### ZADANIA
[A] Zamień „Gospodarzem” na „Właścicielem” we fragmencie tekstu o dożynkach od słów „Ale obok plonów, które” aż do słów „a my pracownikami.” włącznie i podaj cały ten fragment po zmianie.
[B] Jakie słowa według tekstu o dożynkach wypowiedział umierający św. Jan Chryzostom?
[C] Proszę dalej rozwinąć tekst o dożynkach, zaczynając zaraz po jego ostatnim zdaniu.

Reklama

Temat tygodnia

Chwała Bogu za wszystko!

Bądź na bieżąco!

Zapisz się do newslettera

Przychodzi taki czas, kiedy trzeba podsumować jakiś etap naszych wysiłków, zebrać w snopy, co było dobre, ucieszyć się zyskiem i podziękować za pomoc wszystkim, którzy ją okazali. Takim czasem jest czas żniw - ale są nim również różnego rodzaju rocznice, a także przeżywany w świadomości istnienia koniec ludzkiego życia. Przed nami Jasnogórskie Dożynki A. D. 2011, kiedy dziękczynienie Panu Bogu za pomoc w trudach swojej pracy składać będą rolnicy polscy. To piękne, niezwykle barwne widowiskowe święto, które jest trwałą tradycją narodu polskiego, tradycją, która przetrwała trudne okresy dziejowe, także wieloletnie rządy bezbożnego systemu.
Ale obok plonów, które rolnik osiąga na polu, rolnicy przynoszą na Jasna Górę także plony swojego wnętrza - plony swojego serca, pracy nad sobą, niesienia ulgi cierpiącym, zmagania się z życiem. To wielka sprawa, nad którą wszyscy pracujemy przez całe życie. Przynosimy to wszystko dobremu Bogu, wiedząc, że Jemu przede wszystkim należą się nasze dożynkowe wieńce, bo On jest tu Gospodarzem, a my pracownikami.
Przynosimy Panu Bogu wszystkie nasze wysiłki. To będzie także wysiłek matki wychowującej dzieci, praca ucznia i trud studenta, dobrze wykonywana praca zawodowa. W tym sensie dożynki nas wszystkich dotyczą.
Św. Jan Chryzostom, umierając, wypowiedział piękne słowa: „Chwała Bogu za wszystko”. Powinniśmy jak najczęściej kierować do Pana Boga takie słowa. Bo one sprawiają, że na wiele spraw spojrzymy inaczej, uwzględniając Boże zamiary wobec nas; zrozumiemy, że nie jesteśmy na tym świecie sami, a „moc w słabości się doskonali” (por. 2 Kor 12, 9) - taka jest nasza droga. Wiedziała kiedyś matka wyprawiająca w drogę dziecko, co znaczą słowa: „Idź z Bogiem!” i „Wracaj z Bogiem!”. Także - „Bój się Boga!”. Bo droga z Bogiem i w bojaźni Bożej jest drogą pewną i skuteczną. Nie znaczy to, oczywiście, że jest to droga wolna od słabości i upadków, ale nie prowadzi ona człowieka do zatracenia.

### PODANE WIERSZE

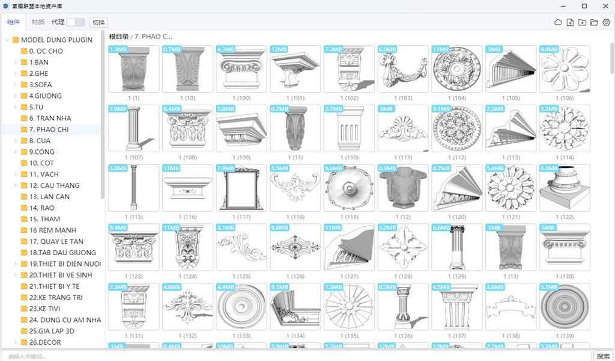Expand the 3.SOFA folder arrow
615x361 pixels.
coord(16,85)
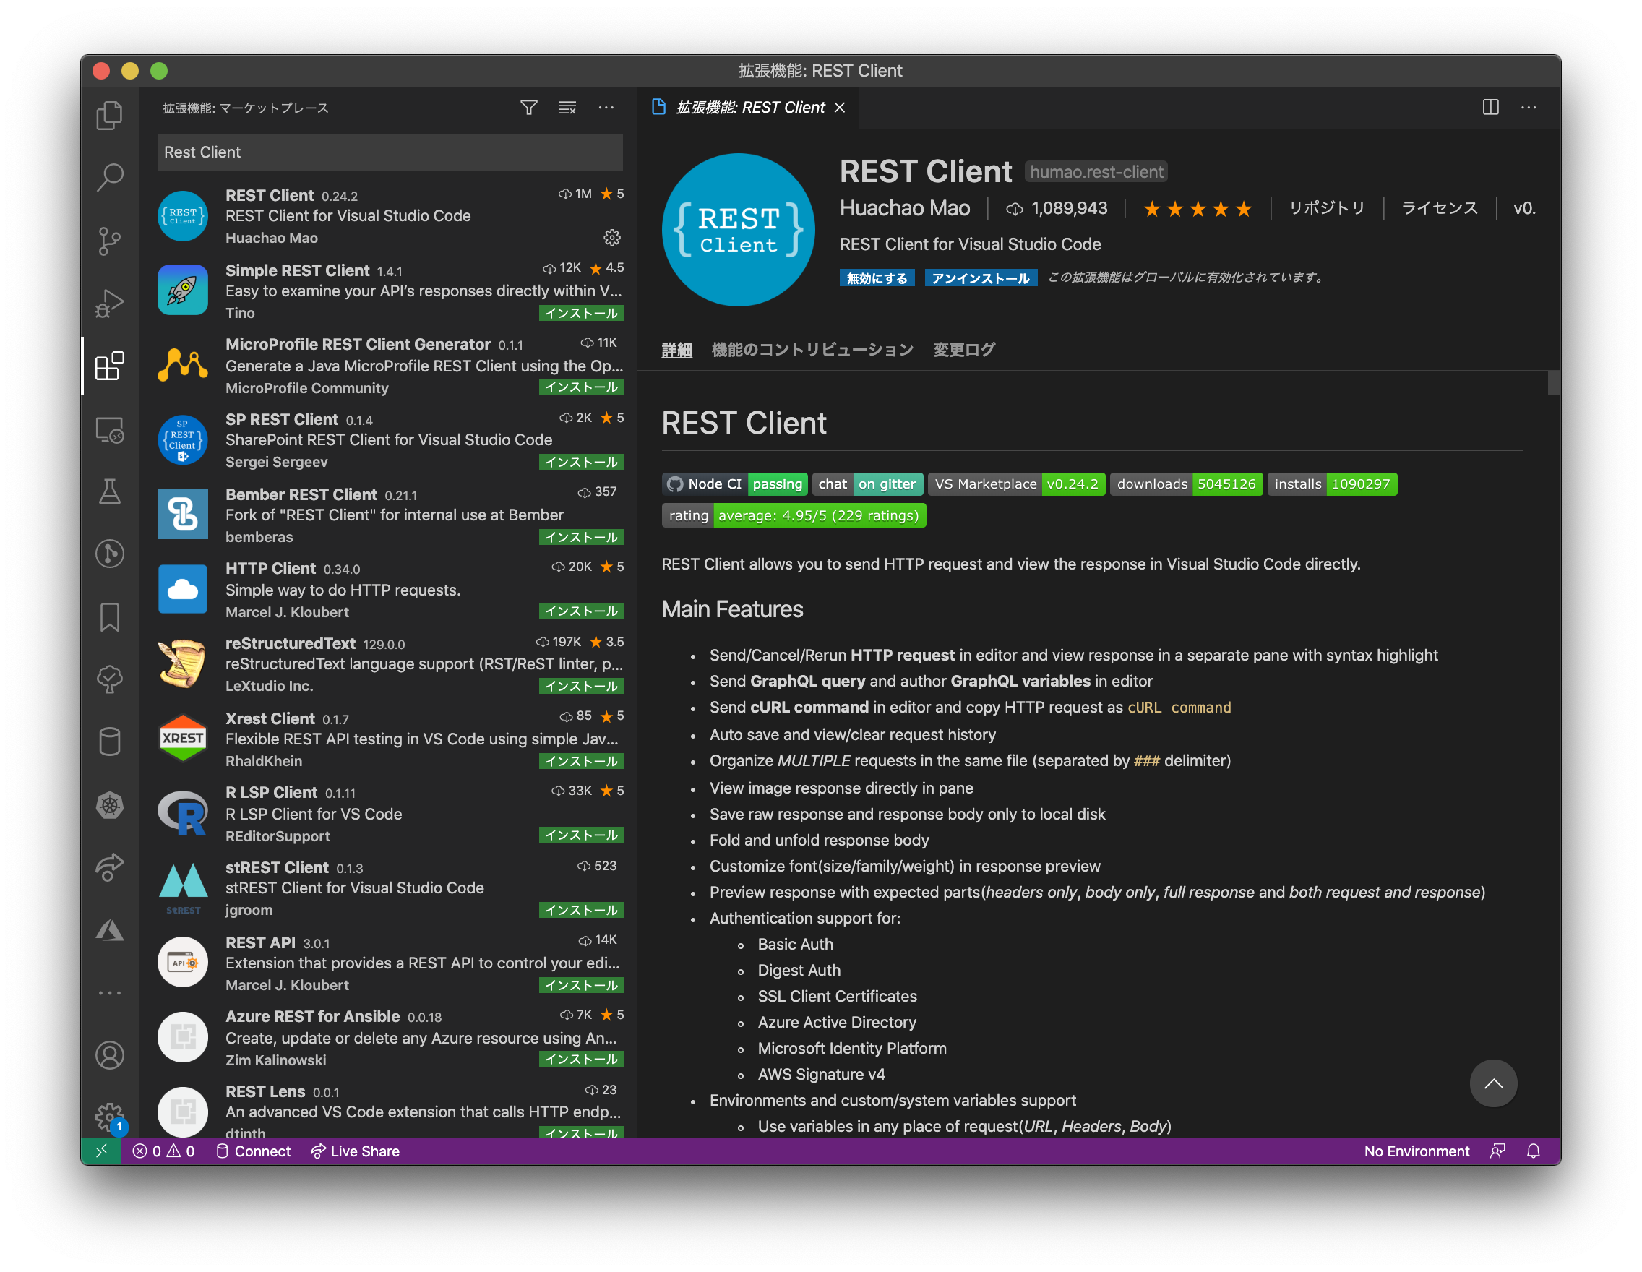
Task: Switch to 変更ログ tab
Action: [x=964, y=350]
==
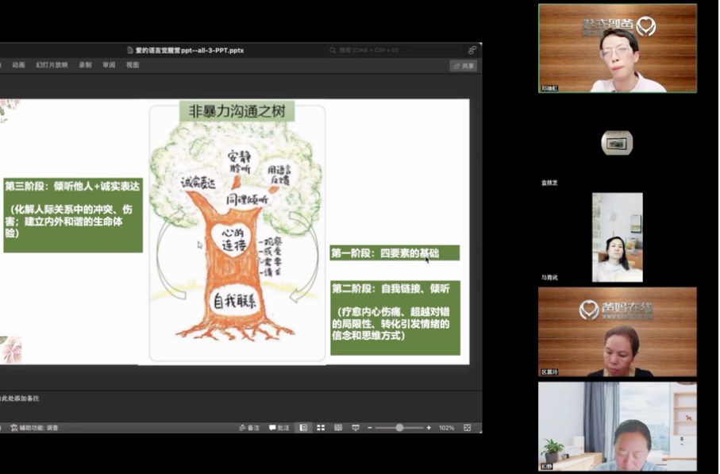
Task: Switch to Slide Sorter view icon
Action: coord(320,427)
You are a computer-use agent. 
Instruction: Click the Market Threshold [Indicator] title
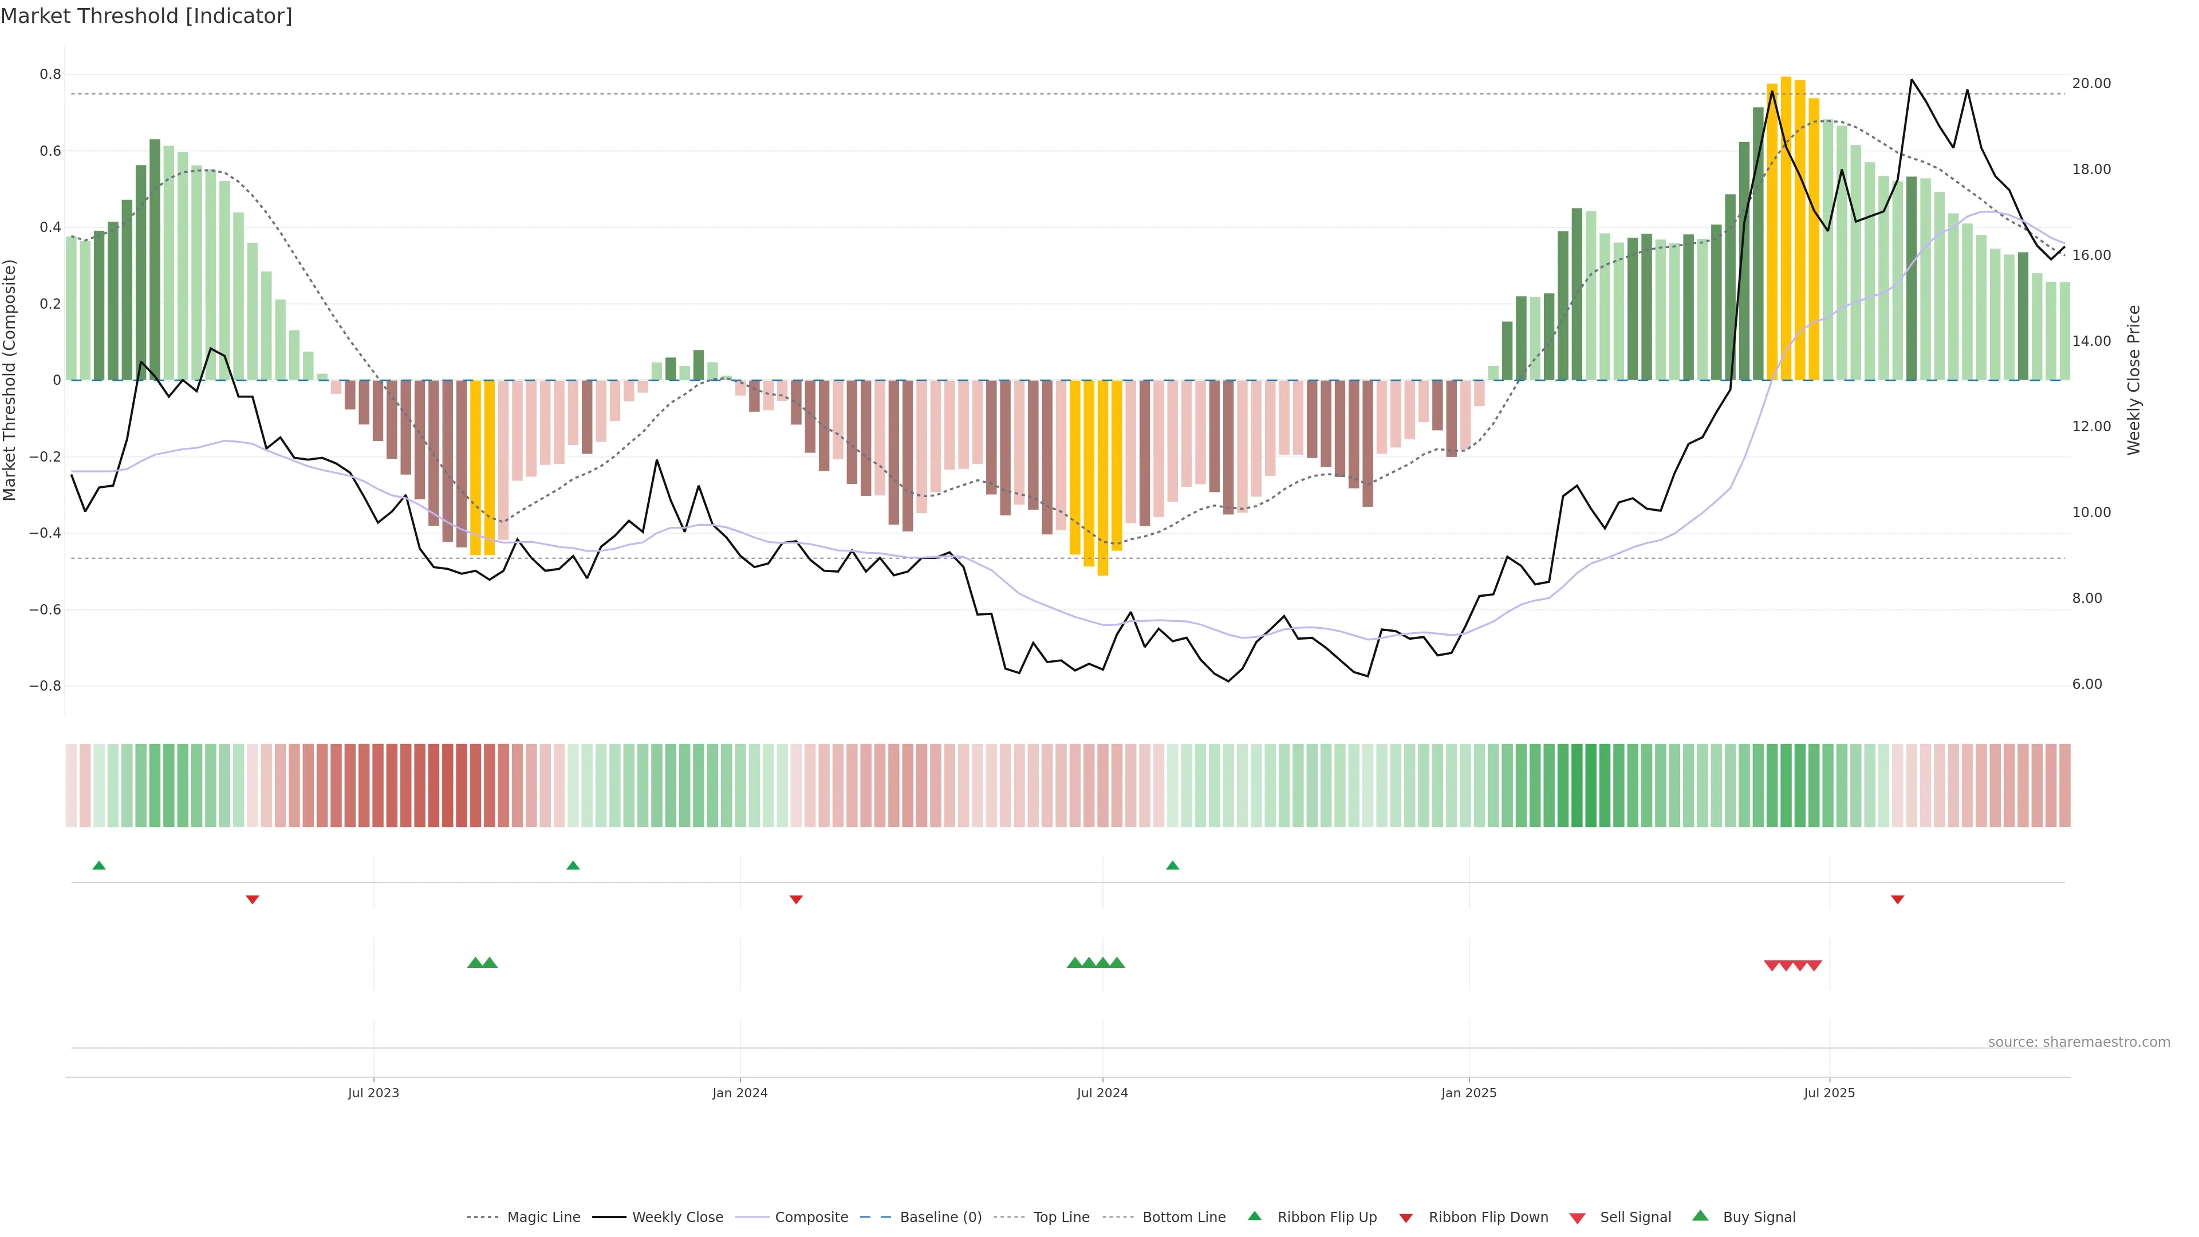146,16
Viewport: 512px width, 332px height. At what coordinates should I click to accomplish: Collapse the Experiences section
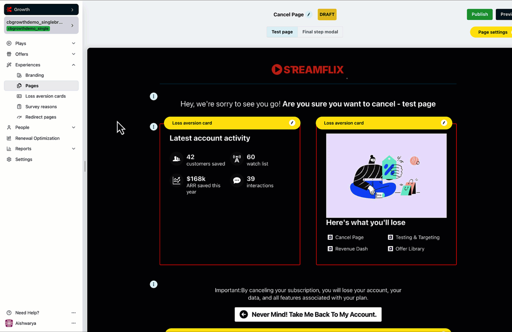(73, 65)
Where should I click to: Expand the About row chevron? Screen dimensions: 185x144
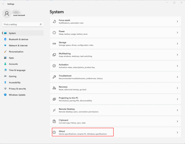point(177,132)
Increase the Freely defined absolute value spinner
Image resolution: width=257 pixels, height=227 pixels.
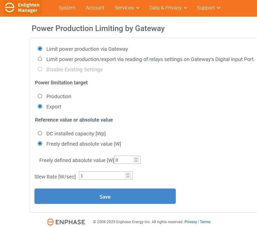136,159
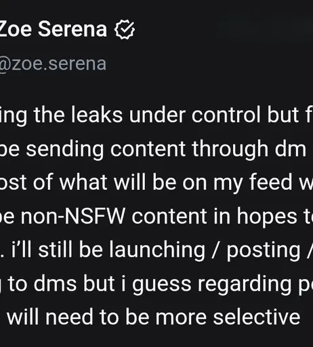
--
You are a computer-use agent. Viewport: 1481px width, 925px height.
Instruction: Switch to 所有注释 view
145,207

### ODPOWIEDZI
[A]
Ale obok plonów, które rolnik osiąga na polu, rolnicy przynoszą na Jasna Górę także plony swojego wnętrza - plony swojego serca, pracy nad sobą, niesienia ulgi cierpiącym, zmagania się z życiem. To wielka sprawa, nad którą wszyscy pracujemy przez całe życie. Przynosimy to wszystko dobremu Bogu, wiedząc, że Jemu przede wszystkim należą się nasze dożynkowe wieńce, bo On jest tu Właścicielem, a my pracownikami.

[B] „Chwała Bogu za wszystko”.

[C]
Aby „iść z Bogiem”, „wracać z Bogiem”, trzeba mieć w sobie świadomość Jego istnienia, trzeba sobie jak najczęściej przypominać Jego wskazania, czytając Pismo Święte, korzystając z sakramentów i starając się żyć z zachowaniem godności dziecka Bożego. Wielką pomocą są tu katolickie media, m.in. prasa. Próżno szukać opinii katolickiej, dotyczącej choćby wydarzeń bieżących, w bezbożnych, cynicznych pismach. Człowiek wiary powinien sięgać po pismo katolickie przynajmniej z trzech powodów: z potrzeby obiektywnej informacji, z potrzeby wiedzy o życiu Kościoła, którego jest cząstką, a której nie znajdzie w innych przekaźnikach, oraz z poczucia obowiązku solidarności z braćmi w wierze, którzy starają się przybliżać tę wiedzę społeczeństwu, nie dysponując tak wielkimi pieniędzmi, jak wiele pism niekatolickich. Jest to w naszym zasięgu, wymaga jednak uświadomienia sobie, jakie obowiązki ma człowiek wierzący oraz trochę determinacji w działaniu. Ale - czyż obiecano nam, że być uczniem Jezusa jest sprawą łatwą?
Oprócz naszych ludzkich działań, gdy chodzi o starania o to, aby być w ciągłej bliskości Pana Boga, musimy być otwarci na znaki, które codziennie Bóg nam daje. Powinniśmy tylko je zauważać i właściwie odczytywać. Bo Jemu naprawdę bardzo na nas zależy. W swej miłości do nas musi jednak uszanować naszą wolną wolę, którą nam ofiarował, bo nie chce mieć w nas niewolników, ale kochające dzieci.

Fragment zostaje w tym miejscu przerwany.